The latest issue of the Council’s newspaper says that today is The Climate Change Day of Action, and it has some top tips how vegetarians can best reduce their carbon footprint:
But, hey, don’t stop there! Why not stroll along to Orford Road, Walthamstow, stand on the corner with Beulah Road, and admire this massive street light (below) which burns brightly all day long, in defiance of our Labour Council’s insistence that residents and businesses save energy by not wastefully burning lights in the daytime. Then turn your head, look across the road, and see what you can see.
Yes, a whole window devoted to a passionate environmentalist who last April was praised by Energy and climate change minister Ed Miliband but who then ungratefully backed his brother (though she has since been desperately trying to repair the damage).
You’d think Stella Creasy MP would have noticed the lampposts in the village, two of which have now been burning brightly through the daylight hours for well over a year.

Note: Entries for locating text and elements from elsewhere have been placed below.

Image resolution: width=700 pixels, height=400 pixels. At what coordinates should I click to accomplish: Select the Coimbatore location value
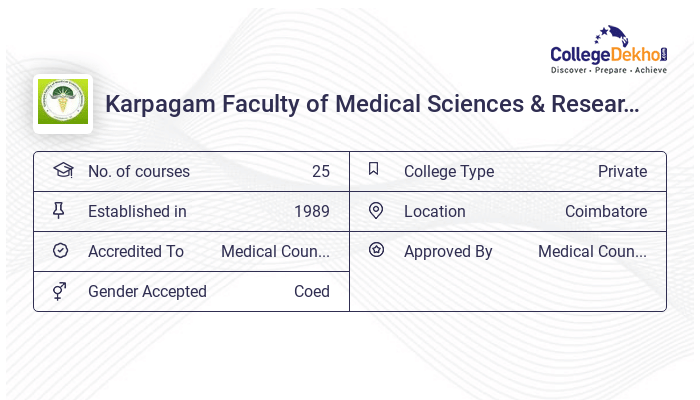click(605, 212)
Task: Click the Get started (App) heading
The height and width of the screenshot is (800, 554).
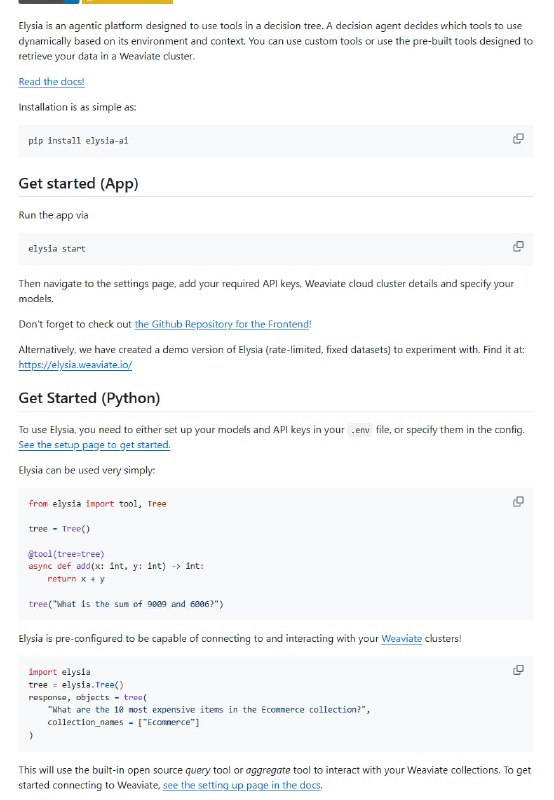Action: click(x=79, y=184)
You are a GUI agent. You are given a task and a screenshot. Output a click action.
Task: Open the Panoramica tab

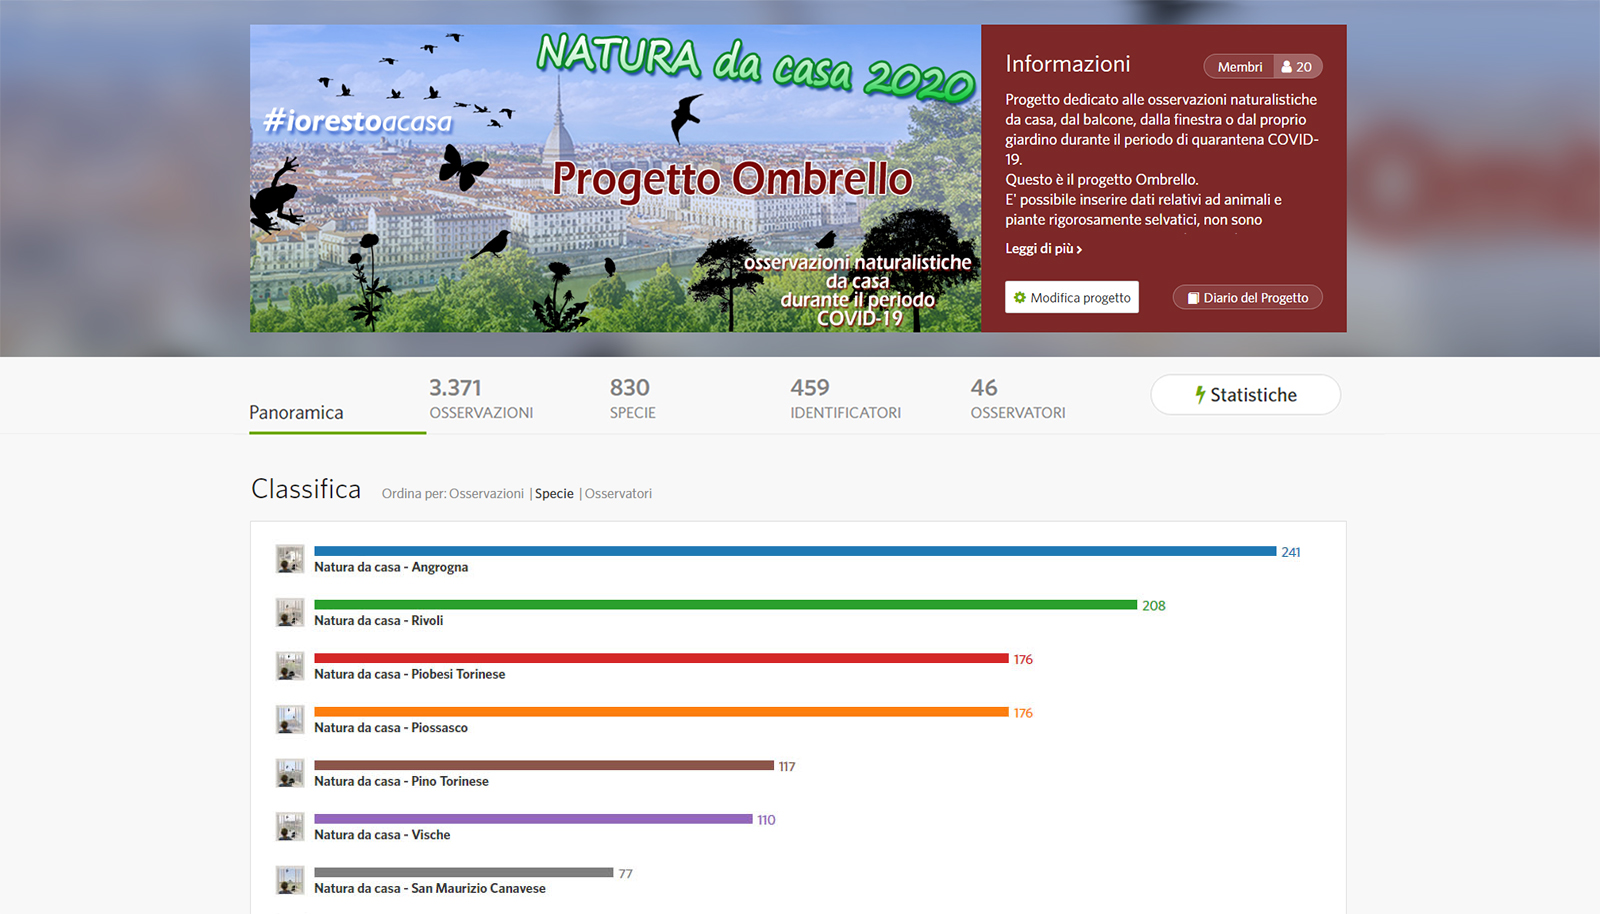point(296,412)
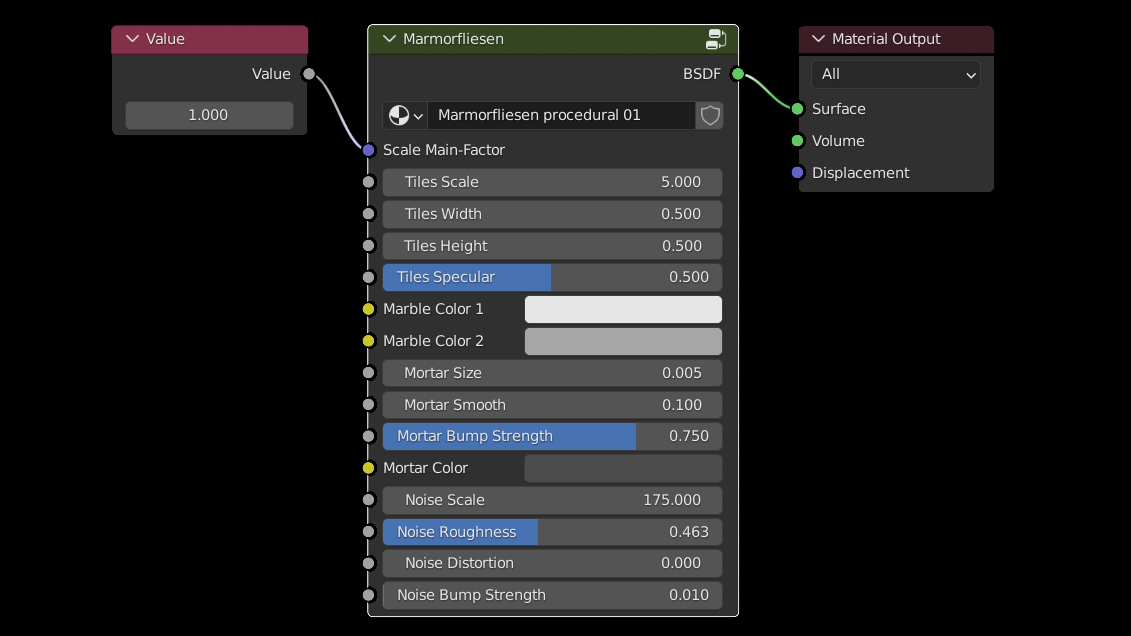Open the Marble Color 1 swatch
1131x636 pixels.
tap(623, 309)
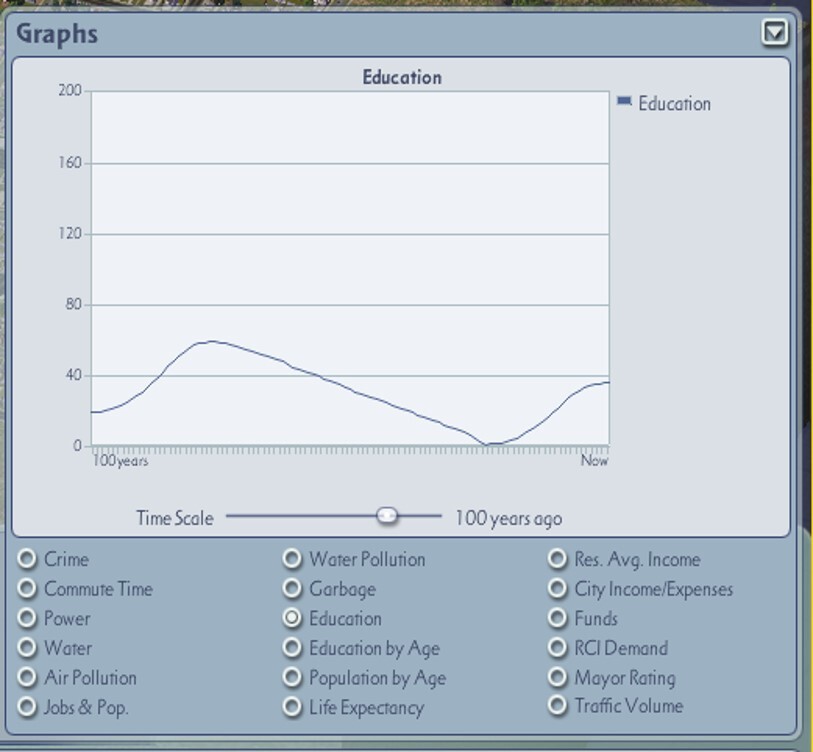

Like the one further up Orford Road, and the one at the entrance to Church Path. The mystery remains: is it that Dr Creasy just doesn’t notice this profligate waste of electricity, or is that she spends very little time in Walthamstow? The same questions apply to all Labour councillors and party members who pour in and out of Labour’s HQ on Orford Road.
Meanwhile today's Independent reports that
Britons are less environmentally conscious than they were five years ago, with twice as many people now "bored" by talk of climate change as in 2005. Four in 10 take no action at all to reduce their household carbon dioxide emissions.
A new report, by market researchers Mintel, shows that many of Britain's 26 million homes fail to make simple adjustments such as turning down thermostats, switching off lights and switching off appliances rather than leaving them on standby.
Other evidence of waning public interest in consumers' carbon footprint includes a rise in air and car travel. The number of cars on UK roads has risen from just over 26 million in 2005 to more than 31 million in 2009. Air travel has also increased, the number of passengers rising from 227 million in 2005 to 235 million in 2008.
Experts warn that green fatigue is a major reason why there are more cars on the roads.
But it’s not ‘green fatigue’ that is putting more cars on the roads. It’s the concrete, tangible policies of councils like the London Borough of Waltham Forest, which for many years has been pursuing anti-cycling and anti-walking policies and creating an ever better infrastructure for drivers by seizing road space and even pavements for car parking, while simultaneously smoothing motor vehicle flow by creating one-way streets and gyratories without any interest whatsoever in the impact such car-centric transport planning has on cycling.